_Task prompt:_ Copy out verbatim the records between the line containing "Click the Source" and the line containing "click(75, 103)", inclusive.
====== Source records ======
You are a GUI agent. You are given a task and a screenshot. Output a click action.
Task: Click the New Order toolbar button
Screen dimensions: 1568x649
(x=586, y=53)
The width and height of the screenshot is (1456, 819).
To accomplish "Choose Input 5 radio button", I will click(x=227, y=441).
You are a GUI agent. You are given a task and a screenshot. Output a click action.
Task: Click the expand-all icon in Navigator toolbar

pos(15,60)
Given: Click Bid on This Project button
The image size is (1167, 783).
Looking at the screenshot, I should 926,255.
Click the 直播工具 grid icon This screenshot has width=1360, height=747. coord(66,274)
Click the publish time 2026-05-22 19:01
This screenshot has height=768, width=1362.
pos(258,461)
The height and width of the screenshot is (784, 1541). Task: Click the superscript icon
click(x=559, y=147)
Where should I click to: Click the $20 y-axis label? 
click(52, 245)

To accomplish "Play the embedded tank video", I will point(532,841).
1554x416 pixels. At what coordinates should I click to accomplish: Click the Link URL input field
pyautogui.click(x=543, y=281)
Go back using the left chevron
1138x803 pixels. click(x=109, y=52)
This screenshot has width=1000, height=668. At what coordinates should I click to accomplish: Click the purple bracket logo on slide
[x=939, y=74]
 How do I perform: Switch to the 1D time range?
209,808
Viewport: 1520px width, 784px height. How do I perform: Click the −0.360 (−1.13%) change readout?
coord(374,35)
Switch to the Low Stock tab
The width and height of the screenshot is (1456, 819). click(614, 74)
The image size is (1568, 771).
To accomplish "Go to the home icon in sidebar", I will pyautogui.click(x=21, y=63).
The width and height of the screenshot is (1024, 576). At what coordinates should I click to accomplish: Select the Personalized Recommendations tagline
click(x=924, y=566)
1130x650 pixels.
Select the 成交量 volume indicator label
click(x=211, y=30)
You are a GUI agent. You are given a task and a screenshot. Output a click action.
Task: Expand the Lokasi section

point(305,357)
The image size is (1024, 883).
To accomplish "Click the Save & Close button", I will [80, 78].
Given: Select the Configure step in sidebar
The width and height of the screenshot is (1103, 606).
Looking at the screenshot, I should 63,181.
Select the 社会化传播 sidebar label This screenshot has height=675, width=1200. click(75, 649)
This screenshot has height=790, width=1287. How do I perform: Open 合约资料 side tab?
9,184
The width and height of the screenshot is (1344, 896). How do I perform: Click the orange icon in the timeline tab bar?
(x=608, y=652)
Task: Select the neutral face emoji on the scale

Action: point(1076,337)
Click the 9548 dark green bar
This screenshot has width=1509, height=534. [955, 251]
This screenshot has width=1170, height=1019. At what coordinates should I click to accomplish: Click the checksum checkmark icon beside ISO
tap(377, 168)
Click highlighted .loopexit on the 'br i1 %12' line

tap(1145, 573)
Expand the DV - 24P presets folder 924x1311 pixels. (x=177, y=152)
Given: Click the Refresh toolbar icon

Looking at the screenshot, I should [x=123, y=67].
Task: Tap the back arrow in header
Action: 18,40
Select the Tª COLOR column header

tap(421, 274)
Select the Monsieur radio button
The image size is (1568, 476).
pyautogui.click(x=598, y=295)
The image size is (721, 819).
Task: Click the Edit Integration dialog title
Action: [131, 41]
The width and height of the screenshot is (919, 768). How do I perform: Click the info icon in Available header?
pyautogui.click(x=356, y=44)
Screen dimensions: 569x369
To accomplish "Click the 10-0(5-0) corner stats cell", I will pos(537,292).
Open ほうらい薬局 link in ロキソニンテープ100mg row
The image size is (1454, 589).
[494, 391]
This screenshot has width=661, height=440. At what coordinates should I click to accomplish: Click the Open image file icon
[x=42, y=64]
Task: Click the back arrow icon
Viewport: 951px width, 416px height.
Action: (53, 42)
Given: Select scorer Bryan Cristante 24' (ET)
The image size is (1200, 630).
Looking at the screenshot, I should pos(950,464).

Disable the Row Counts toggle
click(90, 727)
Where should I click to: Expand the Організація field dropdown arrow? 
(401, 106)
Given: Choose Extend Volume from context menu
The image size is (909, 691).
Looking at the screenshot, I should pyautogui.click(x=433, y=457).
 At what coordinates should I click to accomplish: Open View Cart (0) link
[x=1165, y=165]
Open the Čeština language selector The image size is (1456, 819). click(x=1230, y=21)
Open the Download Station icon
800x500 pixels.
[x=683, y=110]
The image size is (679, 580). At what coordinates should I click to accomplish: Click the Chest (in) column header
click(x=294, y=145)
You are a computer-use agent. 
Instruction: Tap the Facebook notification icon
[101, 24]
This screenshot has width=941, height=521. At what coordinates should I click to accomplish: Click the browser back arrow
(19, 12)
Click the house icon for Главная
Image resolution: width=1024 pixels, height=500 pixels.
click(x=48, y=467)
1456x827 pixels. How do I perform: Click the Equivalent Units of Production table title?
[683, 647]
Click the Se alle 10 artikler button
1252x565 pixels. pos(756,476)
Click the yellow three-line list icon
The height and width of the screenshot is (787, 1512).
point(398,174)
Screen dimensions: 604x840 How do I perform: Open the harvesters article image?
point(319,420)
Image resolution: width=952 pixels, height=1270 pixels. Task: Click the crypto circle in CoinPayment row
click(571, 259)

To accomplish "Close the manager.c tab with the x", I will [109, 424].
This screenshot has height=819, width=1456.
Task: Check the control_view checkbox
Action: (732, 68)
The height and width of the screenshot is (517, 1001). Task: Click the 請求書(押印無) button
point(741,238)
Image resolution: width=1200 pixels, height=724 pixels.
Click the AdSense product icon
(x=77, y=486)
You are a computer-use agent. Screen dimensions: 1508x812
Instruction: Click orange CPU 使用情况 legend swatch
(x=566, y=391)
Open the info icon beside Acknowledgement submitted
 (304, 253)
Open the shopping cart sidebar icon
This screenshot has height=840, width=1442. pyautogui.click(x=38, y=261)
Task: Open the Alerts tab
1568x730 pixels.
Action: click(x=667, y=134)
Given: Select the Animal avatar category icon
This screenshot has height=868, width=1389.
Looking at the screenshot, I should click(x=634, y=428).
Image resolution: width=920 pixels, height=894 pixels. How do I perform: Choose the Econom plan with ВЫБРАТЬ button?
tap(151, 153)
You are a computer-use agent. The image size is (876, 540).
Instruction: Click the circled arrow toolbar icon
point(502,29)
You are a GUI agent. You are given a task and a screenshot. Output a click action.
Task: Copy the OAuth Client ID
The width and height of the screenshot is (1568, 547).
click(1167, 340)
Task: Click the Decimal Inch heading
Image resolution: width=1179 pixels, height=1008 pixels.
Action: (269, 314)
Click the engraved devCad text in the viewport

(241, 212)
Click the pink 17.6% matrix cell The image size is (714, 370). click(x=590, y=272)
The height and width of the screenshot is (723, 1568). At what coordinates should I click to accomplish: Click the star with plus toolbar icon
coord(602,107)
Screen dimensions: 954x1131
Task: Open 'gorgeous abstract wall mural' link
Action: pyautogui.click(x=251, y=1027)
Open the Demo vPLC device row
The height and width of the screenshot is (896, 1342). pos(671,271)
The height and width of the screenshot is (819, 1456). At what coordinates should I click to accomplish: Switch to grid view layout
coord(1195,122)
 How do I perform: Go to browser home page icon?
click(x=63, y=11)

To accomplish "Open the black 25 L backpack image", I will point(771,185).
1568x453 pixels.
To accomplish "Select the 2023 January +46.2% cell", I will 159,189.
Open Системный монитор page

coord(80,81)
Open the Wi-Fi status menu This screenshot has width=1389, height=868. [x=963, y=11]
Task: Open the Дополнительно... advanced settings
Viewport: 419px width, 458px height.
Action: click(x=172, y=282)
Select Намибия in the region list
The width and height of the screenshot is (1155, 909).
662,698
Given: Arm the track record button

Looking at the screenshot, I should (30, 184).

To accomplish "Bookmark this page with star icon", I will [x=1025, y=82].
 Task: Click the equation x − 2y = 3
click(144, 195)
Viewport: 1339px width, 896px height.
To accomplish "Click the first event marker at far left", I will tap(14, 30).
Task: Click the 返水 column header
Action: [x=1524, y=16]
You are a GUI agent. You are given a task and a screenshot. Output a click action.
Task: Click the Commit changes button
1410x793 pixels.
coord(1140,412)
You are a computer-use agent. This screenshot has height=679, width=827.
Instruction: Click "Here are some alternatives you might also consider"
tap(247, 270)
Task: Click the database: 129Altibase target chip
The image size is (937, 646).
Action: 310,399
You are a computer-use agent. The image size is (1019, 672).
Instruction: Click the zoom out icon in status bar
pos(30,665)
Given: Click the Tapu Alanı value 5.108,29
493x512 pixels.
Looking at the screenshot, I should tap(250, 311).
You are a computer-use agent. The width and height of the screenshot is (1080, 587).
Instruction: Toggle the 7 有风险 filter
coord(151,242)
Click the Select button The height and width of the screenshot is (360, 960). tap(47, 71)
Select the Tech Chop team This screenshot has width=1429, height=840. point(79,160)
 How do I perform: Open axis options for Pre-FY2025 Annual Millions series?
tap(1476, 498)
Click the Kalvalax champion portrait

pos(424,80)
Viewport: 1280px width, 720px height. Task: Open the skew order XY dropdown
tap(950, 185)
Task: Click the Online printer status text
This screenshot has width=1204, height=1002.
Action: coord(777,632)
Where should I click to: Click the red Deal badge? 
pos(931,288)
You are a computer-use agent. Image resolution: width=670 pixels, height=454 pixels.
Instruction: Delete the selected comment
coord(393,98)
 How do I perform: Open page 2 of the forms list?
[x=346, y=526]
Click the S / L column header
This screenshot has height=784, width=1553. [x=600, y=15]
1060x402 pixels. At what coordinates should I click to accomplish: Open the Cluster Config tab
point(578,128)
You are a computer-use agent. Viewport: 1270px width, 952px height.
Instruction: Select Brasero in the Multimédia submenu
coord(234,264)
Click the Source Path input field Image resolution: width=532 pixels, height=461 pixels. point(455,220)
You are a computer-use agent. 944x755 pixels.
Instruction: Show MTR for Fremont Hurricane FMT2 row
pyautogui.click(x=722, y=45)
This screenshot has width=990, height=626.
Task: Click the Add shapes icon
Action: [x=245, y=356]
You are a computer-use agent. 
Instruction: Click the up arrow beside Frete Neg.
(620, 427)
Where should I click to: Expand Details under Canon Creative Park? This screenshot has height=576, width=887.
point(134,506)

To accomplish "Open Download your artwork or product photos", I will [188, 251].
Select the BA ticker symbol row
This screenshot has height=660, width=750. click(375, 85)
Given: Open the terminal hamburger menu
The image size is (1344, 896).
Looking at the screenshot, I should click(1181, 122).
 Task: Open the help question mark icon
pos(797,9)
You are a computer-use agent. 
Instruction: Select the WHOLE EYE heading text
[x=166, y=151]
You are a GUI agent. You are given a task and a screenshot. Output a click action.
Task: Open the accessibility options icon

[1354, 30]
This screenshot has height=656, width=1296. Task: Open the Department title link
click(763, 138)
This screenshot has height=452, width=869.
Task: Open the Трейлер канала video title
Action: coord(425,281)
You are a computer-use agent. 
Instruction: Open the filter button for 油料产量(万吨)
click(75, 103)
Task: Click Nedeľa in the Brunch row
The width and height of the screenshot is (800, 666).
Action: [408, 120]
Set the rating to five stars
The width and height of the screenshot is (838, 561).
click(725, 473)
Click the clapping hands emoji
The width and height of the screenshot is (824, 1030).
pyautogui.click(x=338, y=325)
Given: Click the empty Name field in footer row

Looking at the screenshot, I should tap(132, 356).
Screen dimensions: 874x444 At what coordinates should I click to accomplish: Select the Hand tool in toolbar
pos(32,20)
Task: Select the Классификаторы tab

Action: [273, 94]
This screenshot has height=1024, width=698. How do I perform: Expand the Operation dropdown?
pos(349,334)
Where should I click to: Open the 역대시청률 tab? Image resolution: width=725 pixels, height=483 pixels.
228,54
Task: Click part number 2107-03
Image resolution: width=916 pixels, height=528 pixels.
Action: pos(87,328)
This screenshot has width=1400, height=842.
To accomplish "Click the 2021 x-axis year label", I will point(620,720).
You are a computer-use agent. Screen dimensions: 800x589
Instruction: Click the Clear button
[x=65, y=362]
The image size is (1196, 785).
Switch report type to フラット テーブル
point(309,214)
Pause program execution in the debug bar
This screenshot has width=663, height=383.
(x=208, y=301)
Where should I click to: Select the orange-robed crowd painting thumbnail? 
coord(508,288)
======
_Solved exercise:_
Click the Source Path input field Image resolution: width=532 pixels, height=461 pixels. point(455,220)
You are a computer-use agent. 944x755 pixels.
Instruction: Show MTR for Fremont Hurricane FMT2 row
pyautogui.click(x=722, y=45)
This screenshot has width=990, height=626.
Task: Click the Add shapes icon
Action: [x=245, y=356]
You are a computer-use agent. 
Instruction: Click the up arrow beside Frete Neg.
(620, 427)
Where should I click to: Expand Details under Canon Creative Park? This screenshot has height=576, width=887.
point(134,506)

To accomplish "Open Download your artwork or product photos", I will [188, 251].
Select the BA ticker symbol row
This screenshot has height=660, width=750. click(375, 85)
Given: Open the terminal hamburger menu
The image size is (1344, 896).
Looking at the screenshot, I should click(1181, 122).
 Task: Open the help question mark icon
pos(797,9)
You are a computer-use agent. 
Instruction: Select the WHOLE EYE heading text
[x=166, y=151]
You are a GUI agent. You are given a task and a screenshot. Output a click action.
Task: Open the accessibility options icon

[1354, 30]
This screenshot has height=656, width=1296. Task: Open the Department title link
click(763, 138)
This screenshot has height=452, width=869.
Task: Open the Трейлер канала video title
Action: coord(425,281)
You are a computer-use agent. 
Instruction: Open the filter button for 油料产量(万吨)
click(75, 103)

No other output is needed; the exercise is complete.